> **課題 A**:
荒木村重に関する記事のうち、「荒木村重についての発見やそれ」で始まり「吉神社がある事に気付きます。」までの部分を、「連休」を「休日」に置き換えて書き直してください。

==== 掲載本文 ====

荒木村重についての発見やそれに関連する池田長正につながる大きな発見があったので、備忘録的に、記事にしておきたいと思います。後日、しっかり検証して、レポートとして書き直します。
この5月の連休に、ちょっとブラブラしようと思い、永年気になっていた高槻市の上宮天満宮周辺を見て回ろうと計画を立てました。
このあたりには、和田惟政供養塔のある伊勢寺、三好義興の墓と伝わる霊松寺、西国街道上の要衝である上宮天満宮があります。ネット上でその周辺地図を見ていた所、古曽部に日吉神社がある事に気付きます。
古曽部は、古曽部焼という磁器生産地としては知っていたのですが、ここに日吉神社があって、その創建が荒木村重であったというのは、知りませんでした。5月3日。早速、心弾ませて訪ねてみました。
古曽部日吉神社の由緒を以下にご紹介しておきます。

==== 記録データ ====

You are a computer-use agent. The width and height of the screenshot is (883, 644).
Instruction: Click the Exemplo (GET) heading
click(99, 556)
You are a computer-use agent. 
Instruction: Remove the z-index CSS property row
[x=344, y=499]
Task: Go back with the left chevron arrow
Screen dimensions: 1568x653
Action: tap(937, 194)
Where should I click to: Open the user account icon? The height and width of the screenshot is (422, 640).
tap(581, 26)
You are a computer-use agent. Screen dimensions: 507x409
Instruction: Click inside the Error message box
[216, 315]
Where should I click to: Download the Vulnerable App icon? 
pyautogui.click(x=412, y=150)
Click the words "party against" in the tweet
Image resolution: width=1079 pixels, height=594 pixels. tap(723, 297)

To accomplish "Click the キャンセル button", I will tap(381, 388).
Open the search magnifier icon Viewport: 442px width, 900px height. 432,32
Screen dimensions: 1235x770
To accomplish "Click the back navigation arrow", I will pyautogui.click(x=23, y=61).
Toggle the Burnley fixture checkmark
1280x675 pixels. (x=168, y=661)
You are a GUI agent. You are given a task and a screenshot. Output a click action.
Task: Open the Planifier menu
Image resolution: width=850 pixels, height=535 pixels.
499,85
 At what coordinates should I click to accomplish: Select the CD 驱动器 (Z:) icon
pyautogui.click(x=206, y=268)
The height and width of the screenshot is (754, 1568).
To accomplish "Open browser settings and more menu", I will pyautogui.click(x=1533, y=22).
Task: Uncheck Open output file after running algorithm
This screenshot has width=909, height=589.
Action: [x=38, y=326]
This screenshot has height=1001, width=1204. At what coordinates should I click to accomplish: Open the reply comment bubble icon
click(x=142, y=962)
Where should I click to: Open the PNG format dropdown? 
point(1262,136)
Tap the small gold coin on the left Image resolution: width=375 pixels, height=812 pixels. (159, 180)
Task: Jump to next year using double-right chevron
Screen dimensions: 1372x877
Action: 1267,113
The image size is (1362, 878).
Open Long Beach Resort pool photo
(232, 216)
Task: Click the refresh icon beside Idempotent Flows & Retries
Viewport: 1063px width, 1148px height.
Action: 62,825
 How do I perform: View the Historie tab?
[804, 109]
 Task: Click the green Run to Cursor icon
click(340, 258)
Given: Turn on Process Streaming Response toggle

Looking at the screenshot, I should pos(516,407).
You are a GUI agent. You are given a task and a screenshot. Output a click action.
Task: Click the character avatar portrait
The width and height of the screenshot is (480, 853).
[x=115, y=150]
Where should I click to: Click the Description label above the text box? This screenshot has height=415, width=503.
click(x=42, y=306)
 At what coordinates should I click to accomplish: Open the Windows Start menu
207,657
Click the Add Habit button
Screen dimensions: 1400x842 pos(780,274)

====

> **課題 B**:
記録の中から「chevron」という文字列を含む行をすべて選び出し、そのまま書き写してください。

> **解答 A**:
荒木村重についての発見やそれに関連する池田長正につながる大きな発見があったので、備忘録的に、記事にしておきたいと思います。後日、しっかり検証して、レポートとして書き直します。
この5月の休日に、ちょっとブラブラしようと思い、永年気になっていた高槻市の上宮天満宮周辺を見て回ろうと計画を立てました。
このあたりには、和田惟政供養塔のある伊勢寺、三好義興の墓と伝わる霊松寺、西国街道上の要衝である上宮天満宮があります。ネット上でその周辺地図を見ていた所、古曽部に日吉神社がある事に気付きます。

> **解答 B**:
Task: Go back with the left chevron arrow
Task: Jump to next year using double-right chevron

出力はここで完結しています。